La guerre se poursuit ailleurs et avec d’autres moyens, d’autres « insurgés ». La fille prodigue, qui rejoint son ancien boxeur de père, va vite s’en apercevoir et ne goûtera guère le gâteau qui l’attend. La panique, comme l’épidémie de folie furieuse véhiculée par les rongeurs, à l’instar de la peste traditionnelle, s’étend dans les rues en feu de la Grosse Pomme grignotée de l’intérieur, sur le pied de guerre. Tandis que les autorités font preuve d’une incompétence proverbiale, la TV débite sa couverture de l’événement en direct et ad nauseam, affichant les symptômes du mal et se repaissant de son propre spectacle anxiogène (Debbie Rochon apparaît brièvement en reporter), jusqu’à une interruption (définitive ?) de la retransmission, supplantée par les bandes colorées du spectre lumineux et le fameux message sur « l’incident technique ». Ce point zéro des images médiatiques évoque bien sûr le 11-Septembre et le film de Mickle, dans son climat de terreur et sa façon de le créer, de filmer tel un documentaire, s’inscrit dans le sillage de l’horreur urbaine en caméra portée fleurissante après les attentats télévisés, rejetons amateurs, dans tous les sens du terme, essayant de rivaliser avec eux – peine perdue, car les deux registres visuels ne jouent pas dans la même catégorie, le réel, malgré ses propres allures de fiction, écrasant l’imaginaire mimétique –, dont Cloverfield ou le Batman version Nolan constituent deux exemples parmi d’autres.

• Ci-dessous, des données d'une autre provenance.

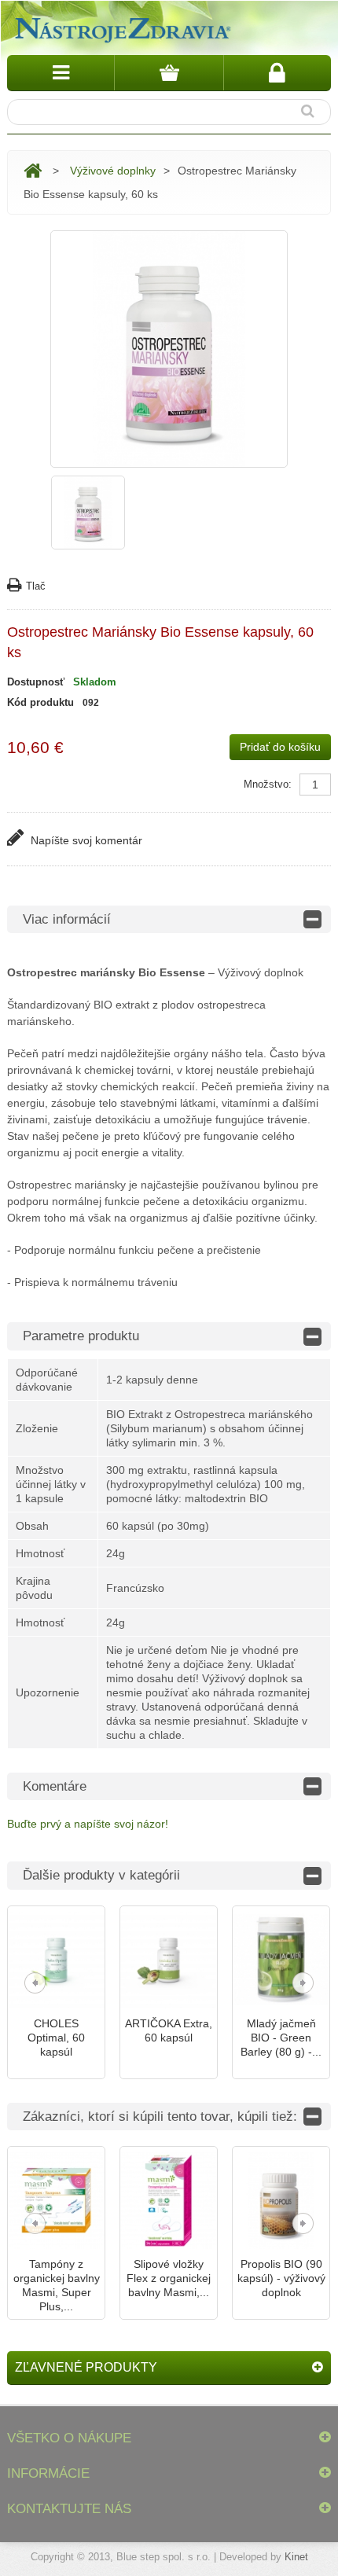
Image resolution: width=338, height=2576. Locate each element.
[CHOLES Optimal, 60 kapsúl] (56, 1960)
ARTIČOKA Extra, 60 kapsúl (168, 2030)
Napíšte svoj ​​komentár (85, 840)
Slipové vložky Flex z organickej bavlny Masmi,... (169, 2278)
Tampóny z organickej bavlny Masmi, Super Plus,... (56, 2285)
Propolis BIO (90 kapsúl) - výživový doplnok (281, 2278)
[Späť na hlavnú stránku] (33, 171)
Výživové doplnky (113, 170)
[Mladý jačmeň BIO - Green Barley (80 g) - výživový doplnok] (281, 1960)
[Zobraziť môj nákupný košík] (169, 72)
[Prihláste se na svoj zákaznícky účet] (277, 72)
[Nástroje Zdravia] (121, 27)
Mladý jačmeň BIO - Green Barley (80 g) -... (281, 2037)
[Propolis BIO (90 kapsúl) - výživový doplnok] (281, 2200)
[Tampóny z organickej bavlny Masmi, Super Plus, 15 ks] (56, 2200)
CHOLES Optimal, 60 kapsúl (56, 2037)
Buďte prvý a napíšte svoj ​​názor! (87, 1823)
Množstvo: (268, 784)
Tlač (36, 586)
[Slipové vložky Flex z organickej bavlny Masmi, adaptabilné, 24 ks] (168, 2200)
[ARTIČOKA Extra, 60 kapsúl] (168, 1960)
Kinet (296, 2557)
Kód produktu (40, 702)
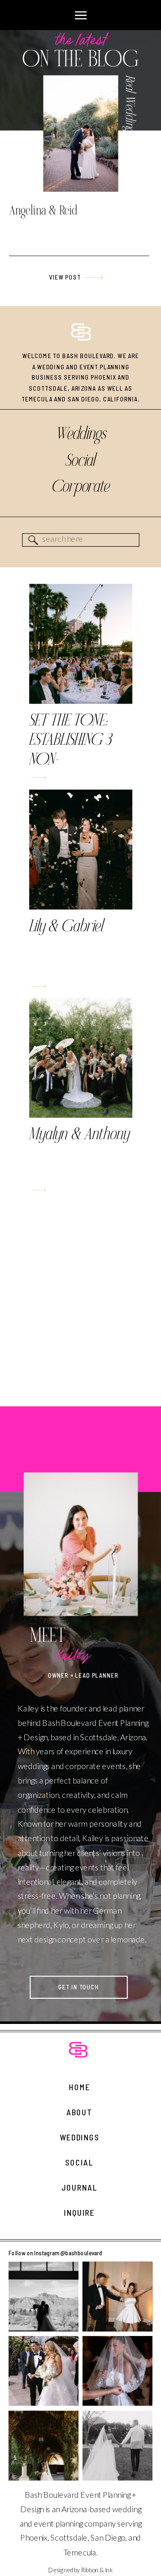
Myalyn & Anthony (79, 1135)
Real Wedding (130, 103)
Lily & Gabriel (66, 926)
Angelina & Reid (43, 210)
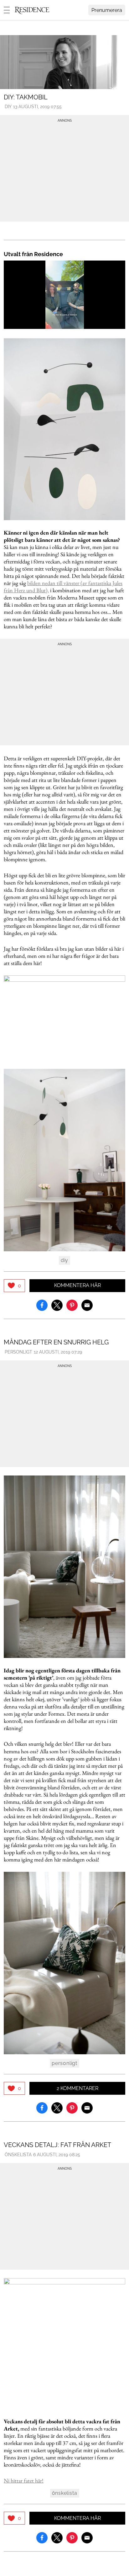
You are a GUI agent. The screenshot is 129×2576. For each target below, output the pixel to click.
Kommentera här (77, 1285)
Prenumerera (106, 10)
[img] (14, 1285)
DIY (8, 106)
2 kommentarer (77, 2088)
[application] (64, 295)
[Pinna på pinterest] (72, 1304)
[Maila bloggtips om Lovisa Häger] (87, 1304)
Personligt (18, 1351)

La ville devient une zone de conflit, le quartier change vraiment (slogan du promoteur), le film de série B, vite tourné à peu de frais, revêt les atours de la tragédie classique : unité de temps, de lieu, d’action. Durant une longue journée couplée à une longue nuit, les habitants vont défendre chèrement leur peau, dans la lumière glauque de leur piège familier, qui éclaire aussi les tunnels des rongeurs. Deux architectures s’opposent et se répondent, comme dans Metropolis, mais la fable, que l’on pourrait croire, au début, également anticapitaliste, sur l’embourgeoisement citadin, la tolérance zéro envers les perdants de l’American way of life, devient rapidement un survival entre deux espèces pas si éloignées que cela. Les locataires, dans leur immeuble décrépit, dans leurs deux-pièces exigus, mènent des vies aussi étriquées que les conduits empruntés par les habitants du dessous, mauvais voisins porteurs d’un virus qui les rend enragés, les transforment en « rat people » selon l’expression du tenancier du bar (notons au passage que  Coppola s’intéressait lui au Rain People, et que Sondra Locke signa un attachant mélo intitulé… Ratboy). René Allio, dans Pierre et Paul, Daniel Keyes, dans le bouleversant Des fleurs pour Algernon, filaient la métaphore ou l’analogie, montrant des individus prisonniers de leur domicile, de leur existence, de leur cerveau, aussi assurément que des souris de laboratoire dans leur labyrinthe transparent (en écho à celle du fils dans sa cage). Quant à l’antisémitisme nazi, comme chacun sait, il pratiquait, par films ou affiches interposées, l’assimilation entre les Juifs et les rats, tous deux dévorant le monde aryen.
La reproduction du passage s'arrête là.